**REQUIREMENT**: Find each line below that includes "computer", then copy it.
── DATA FOR THE TASK ──
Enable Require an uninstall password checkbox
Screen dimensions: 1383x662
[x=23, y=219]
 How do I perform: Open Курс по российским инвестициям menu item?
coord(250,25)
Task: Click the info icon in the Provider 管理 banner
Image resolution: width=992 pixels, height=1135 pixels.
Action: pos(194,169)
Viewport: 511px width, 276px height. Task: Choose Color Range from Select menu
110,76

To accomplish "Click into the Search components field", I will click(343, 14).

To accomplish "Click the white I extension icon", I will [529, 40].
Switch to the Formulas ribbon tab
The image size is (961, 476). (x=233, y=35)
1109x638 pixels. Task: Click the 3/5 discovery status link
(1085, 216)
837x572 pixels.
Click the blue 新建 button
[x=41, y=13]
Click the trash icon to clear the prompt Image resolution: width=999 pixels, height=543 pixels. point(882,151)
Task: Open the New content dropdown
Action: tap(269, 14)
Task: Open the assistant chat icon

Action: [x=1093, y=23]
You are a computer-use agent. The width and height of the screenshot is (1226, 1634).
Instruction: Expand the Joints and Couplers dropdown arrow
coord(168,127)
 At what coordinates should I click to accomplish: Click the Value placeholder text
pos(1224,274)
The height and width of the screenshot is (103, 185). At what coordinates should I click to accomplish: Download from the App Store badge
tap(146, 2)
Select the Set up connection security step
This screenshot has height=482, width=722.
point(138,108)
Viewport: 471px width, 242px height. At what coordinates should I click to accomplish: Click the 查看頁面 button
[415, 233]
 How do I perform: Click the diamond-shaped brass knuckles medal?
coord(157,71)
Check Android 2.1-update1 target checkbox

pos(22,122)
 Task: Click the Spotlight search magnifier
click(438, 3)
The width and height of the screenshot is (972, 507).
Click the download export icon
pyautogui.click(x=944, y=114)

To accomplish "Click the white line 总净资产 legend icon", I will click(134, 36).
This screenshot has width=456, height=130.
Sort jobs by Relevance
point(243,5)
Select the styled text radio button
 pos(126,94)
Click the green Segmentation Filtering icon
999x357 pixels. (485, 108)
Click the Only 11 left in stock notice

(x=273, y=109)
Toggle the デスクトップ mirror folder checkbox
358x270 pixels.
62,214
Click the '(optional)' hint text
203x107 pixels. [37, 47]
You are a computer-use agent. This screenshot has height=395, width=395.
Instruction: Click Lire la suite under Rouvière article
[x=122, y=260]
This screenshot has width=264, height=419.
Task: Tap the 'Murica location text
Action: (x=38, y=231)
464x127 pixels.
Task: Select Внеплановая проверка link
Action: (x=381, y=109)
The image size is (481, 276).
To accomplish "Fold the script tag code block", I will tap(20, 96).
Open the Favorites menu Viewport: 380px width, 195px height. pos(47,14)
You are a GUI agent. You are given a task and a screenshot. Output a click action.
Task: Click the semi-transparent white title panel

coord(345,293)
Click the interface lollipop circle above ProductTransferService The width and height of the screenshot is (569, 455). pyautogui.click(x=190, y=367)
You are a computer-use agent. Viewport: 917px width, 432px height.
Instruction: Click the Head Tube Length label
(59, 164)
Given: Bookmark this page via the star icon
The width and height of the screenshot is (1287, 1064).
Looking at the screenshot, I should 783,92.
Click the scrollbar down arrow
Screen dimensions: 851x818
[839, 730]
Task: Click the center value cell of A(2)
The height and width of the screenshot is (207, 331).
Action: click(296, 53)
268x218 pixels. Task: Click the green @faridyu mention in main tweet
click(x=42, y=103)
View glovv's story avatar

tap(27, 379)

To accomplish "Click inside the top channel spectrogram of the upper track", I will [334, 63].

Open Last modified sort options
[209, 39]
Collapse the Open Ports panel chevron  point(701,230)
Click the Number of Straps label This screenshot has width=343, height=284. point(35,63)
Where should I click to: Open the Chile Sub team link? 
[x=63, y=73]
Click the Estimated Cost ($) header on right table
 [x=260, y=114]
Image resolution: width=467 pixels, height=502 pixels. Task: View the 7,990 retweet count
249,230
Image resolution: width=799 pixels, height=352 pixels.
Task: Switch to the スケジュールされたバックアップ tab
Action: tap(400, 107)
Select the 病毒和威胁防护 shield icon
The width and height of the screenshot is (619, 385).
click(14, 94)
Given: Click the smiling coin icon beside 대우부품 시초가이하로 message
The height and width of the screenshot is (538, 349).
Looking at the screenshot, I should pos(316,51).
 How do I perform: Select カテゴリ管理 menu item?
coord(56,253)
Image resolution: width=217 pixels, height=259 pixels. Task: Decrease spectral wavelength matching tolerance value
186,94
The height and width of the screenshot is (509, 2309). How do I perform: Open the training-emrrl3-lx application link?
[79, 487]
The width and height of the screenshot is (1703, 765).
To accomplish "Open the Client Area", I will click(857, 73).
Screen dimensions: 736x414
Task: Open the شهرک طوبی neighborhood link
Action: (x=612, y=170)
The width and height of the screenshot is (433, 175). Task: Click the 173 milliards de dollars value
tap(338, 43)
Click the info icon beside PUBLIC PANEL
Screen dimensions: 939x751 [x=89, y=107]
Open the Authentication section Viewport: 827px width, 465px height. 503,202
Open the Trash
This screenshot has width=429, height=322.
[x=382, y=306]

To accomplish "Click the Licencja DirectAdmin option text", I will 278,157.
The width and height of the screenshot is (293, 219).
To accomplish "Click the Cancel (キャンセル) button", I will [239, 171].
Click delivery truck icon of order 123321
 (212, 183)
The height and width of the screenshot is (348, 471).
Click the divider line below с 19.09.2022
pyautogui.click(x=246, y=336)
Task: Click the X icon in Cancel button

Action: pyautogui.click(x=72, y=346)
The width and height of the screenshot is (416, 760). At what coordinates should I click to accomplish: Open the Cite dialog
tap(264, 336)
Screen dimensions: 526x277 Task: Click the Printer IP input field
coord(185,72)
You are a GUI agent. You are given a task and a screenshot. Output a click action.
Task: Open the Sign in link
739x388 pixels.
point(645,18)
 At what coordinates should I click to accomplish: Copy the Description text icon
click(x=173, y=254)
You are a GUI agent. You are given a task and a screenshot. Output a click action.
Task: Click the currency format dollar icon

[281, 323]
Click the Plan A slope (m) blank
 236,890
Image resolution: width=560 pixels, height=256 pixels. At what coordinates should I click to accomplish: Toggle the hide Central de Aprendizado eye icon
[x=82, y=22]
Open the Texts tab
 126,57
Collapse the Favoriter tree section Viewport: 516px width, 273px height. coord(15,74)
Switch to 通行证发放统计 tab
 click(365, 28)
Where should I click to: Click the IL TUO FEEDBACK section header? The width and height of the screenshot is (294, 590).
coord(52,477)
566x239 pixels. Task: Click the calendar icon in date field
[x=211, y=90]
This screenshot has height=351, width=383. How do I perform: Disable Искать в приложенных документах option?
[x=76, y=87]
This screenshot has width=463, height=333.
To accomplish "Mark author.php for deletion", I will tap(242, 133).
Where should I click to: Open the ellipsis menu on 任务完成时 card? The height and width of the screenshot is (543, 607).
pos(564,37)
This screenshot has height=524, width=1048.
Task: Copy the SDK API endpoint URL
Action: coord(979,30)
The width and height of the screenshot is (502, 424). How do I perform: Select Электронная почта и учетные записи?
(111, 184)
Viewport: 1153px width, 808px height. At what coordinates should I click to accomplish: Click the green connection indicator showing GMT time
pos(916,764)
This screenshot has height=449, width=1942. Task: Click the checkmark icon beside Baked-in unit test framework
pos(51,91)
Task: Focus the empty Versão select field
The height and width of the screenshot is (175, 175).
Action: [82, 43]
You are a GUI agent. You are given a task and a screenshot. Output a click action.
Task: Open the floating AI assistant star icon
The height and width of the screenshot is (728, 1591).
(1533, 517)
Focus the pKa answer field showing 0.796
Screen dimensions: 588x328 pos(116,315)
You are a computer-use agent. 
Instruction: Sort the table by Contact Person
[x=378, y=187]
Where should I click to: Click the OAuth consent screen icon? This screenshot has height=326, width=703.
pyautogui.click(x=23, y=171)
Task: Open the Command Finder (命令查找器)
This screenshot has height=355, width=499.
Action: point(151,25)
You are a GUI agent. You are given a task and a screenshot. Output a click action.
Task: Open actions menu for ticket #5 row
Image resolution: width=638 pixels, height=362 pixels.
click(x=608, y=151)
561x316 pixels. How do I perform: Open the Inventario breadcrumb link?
───
**EXERCISE RESPONSE**:
You are a computer-use agent. The width and height of the screenshot is (1226, 1634).
You are a computer-use agent. This screenshot has height=395, width=395.
You are a computer-use agent. Viewport: 917px width, 432px height.
You are a computer-use agent. 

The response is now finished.